Note here that the keys of the Chain are the names of the layers, whereas in PyTorch Sequential API, the keys are the indices of the layers.


In [5]:
print("Sequential keys:")
for key, _ in sequential.named_children():
    print(key)

print("\nChain keys:")
for key, _ in chain.named_children():
    print(key)

Sequential keys:
0
1
2
3
4
5
6

Chain keys:
Conv2d_1
ReLU_1
Conv2d_2
ReLU_2
Conv2d_3
ReLU_3
Conv2d_4


This choice is made because when a model is simple, it is easy to remember the indices of the layers, but when a model is complex, it is hard to remember the indices of the layers.


We also improved on the Errors to showcase exactly where the error is coming from.


In [None]:
x = torch.randn(1, 4, 32, 32)
# uncomment to run
# sequential(x)

![image.png](attachment:image.png)

In [None]:
# uncomment to run
# chain(x)

![image.png](attachment:image.png)

Sequential is excellent for building basic and straightforward models, but most models don't have such a simple linear structure. 

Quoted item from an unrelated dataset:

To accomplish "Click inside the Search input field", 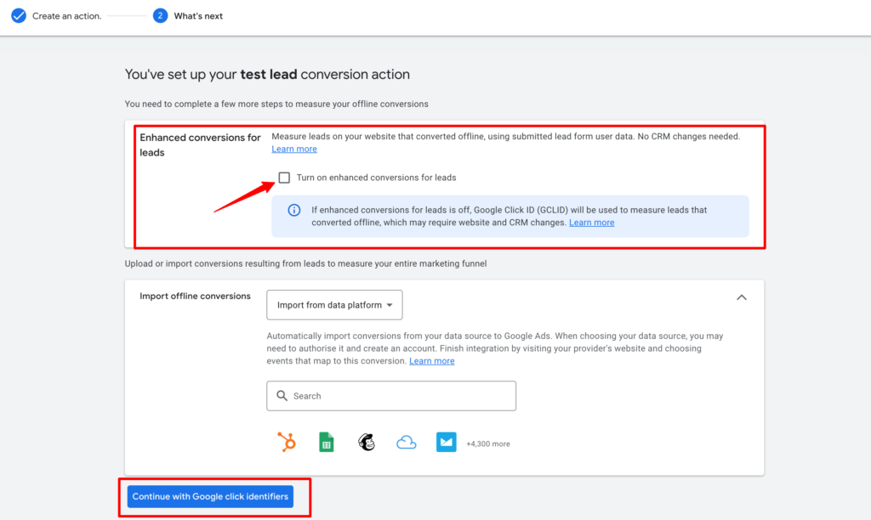I will pyautogui.click(x=391, y=396).
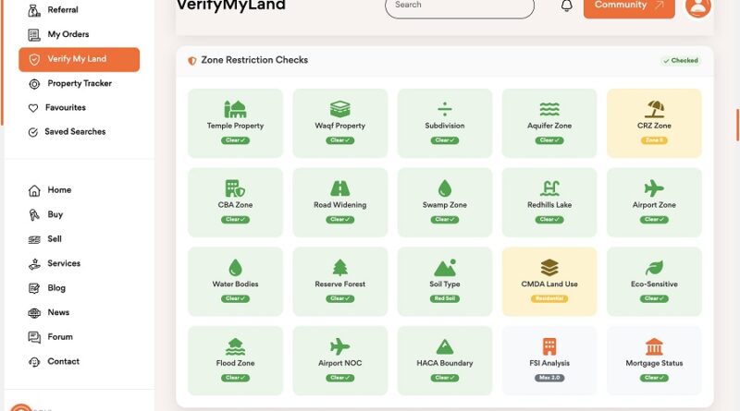Select the Temple Property mosque icon
Viewport: 740px width, 411px height.
(x=235, y=109)
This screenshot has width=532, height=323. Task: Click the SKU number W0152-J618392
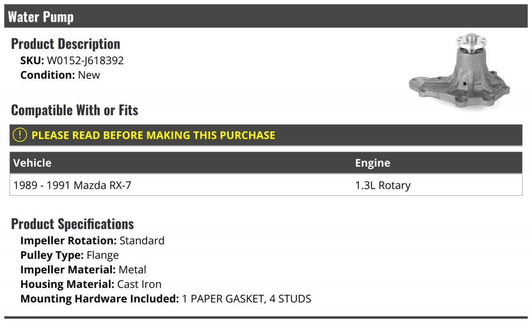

Let's say you want to add a skip connection to the ConvNet.

In [6]:
# ConvNet with a residual connection in PyTorch


class ConvNet(nn.Module):
    def __init__(self) -> None:
        super().__init__()
        self.sequential = nn.Sequential(
            fl.Conv2d(3, 32, 3, padding=1),
            nn.ReLU(),
            fl.Conv2d(32, 32, 3, padding=1),
            nn.ReLU(),
            fl.Conv2d(32, 32, 3, padding=1),
            nn.ReLU(),
            fl.Conv2d(32, 32, 3, padding=1),
        )
        self.skip = fl.Conv2d(3, 32, 3, padding=1)

    def forward(self, x: torch.Tensor) -> torch.Tensor:
        return self.sequential(x) + self.skip(x)


convnet = ConvNet()
x = torch.randn(1, 3, 32, 32)
print(convnet(x).shape)
convnet

torch.Size([1, 32, 32, 32])


ConvNet(
  (sequential): Sequential(
    (0): Conv2d(in_channels=3, out_channels=32, kernel_size=(3, 3), padding=(1, 1))
    (1): ReLU()
    (2): Conv2d(in_channels=32, out_channels=32, kernel_size=(3, 3), padding=(1, 1))
    (3): ReLU()
    (4): Conv2d(in_channels=32, out_channels=32, kernel_size=(3, 3), padding=(1, 1))
    (5): ReLU()
    (6): Conv2d(in_channels=32, out_channels=32, kernel_size=(3, 3), padding=(1, 1))
  )
  (skip): Conv2d(in_channels=3, out_channels=32, kernel_size=(3, 3), padding=(1, 1))
)

The `repr` of this PyTorch is not declarative anymore: you cannot know how the model works.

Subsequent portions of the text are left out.